** Your task **
In two sentences, summarize the text below about the Talmudic sage Abbaye.

** Source document **
In contrast, Meir Abulafia at the end of Horayot suggests he was called Abbaye because the name resembles the word Abba 'father', implying "his name is like his father's name." Another modern theory suggests that Abbaye is an Aramaic word meaning 'comfort'. Thus, the name Abbaye is actually the Syrian version of the name Nahmani. The Talmud mentions that even in Heaven, he was called "Nahmani" in Pesachim 112b.

===His childhood and teachers===
His main teachers were Rabbah bar Nahmani and Rav Yosef bar Hiyya, a great amora of the 3rd generation. Abbaye was with them all their lives.

It is said that when Rav Yosef fell ill and forgot his learning, Abbaye would remind him. Abbaye greatly respected his teachers to the extent that it was said about him that when he saw the "ear of Rav Yosef's donkey approaching," he would rise in his honour.

Abbaye was particularly concerned with maintaining connections with the Talmudic academies in Syria Palaestina and with studying their teachings, thereby integrating the rulings of Johanan bar Nappaha into the Babylonian Talmud. Even in his youth, his talents were evident, as recorded in Berakhot 48a:

Abbaye and Rava were sitting before Rabbah. Rabbah asked them: To whom do we bless? They replied: To the Merciful (God). And where does the Merciful reside? Rava pointed to the ceiling; Abbaye went outside and pointed to the sky. Rabbah said to them: Both of you will become sages—as people say: 'Every gourd, when it begins to grow, one can already tell what will come of it.'

As Abbaye grew, he became known as a peacemaker and engaged in acts of kindness, thereby earning the trust and respect of the people.

Abbaye greatly appreciated his stepmother, and he often quoted her, adding the phrase "My mother told me," such as in Yoma 78b.

===His friends===
He was known for his disputes with Rava. However, there were also instances in which Abbaye supported Rava's opinion or explained it, and in approximately thirty places the Gemara states, "Abbaye and Rava both said..." Except for six cases, the law always follows Rava in their disputes. More than four thousand sayings, questions, contradictions, and answers are attributed to them, and almost no topic in the Talmud was left unexplored by them. The phrase "The Discussions of Abbaye and Rava" became synonymous with the entire Talmud.

Among his friends was Rav Shimi bar Ashi. He was close to Abbaye and transmitted some of his teachings that were not stated in the study hall but explained to his sons during their lessons in Yoma 27a and Kiddushin 48b. However, he was not considered a disciple of either Abbaye or Rava, as he often debated with them on matters of law, and occasionally disagreed with them.

** Data extract **
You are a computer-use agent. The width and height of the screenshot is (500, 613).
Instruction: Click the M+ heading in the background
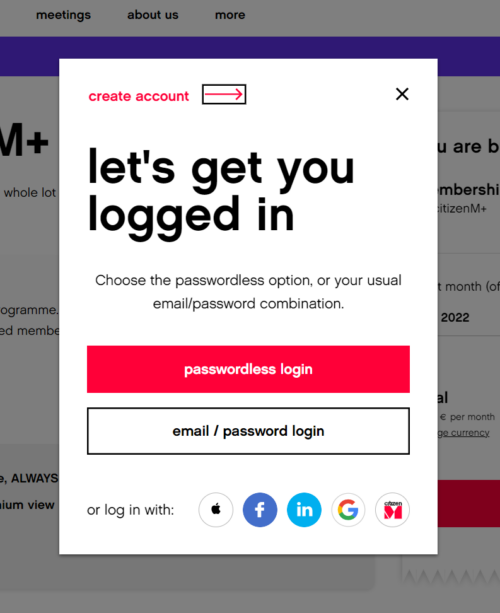(x=24, y=140)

** Final answer **
Abbaye studied under Rabbah bar Nahmani and Rav Yosef bar Hiyya all their lives and greatly respected them, and his talents were evident even in his youth. He was known for his disputes with Rava, in which the law follows Rava except in six cases, and "The Discussions of Abbaye and Rava" became synonymous with the entire Talmud.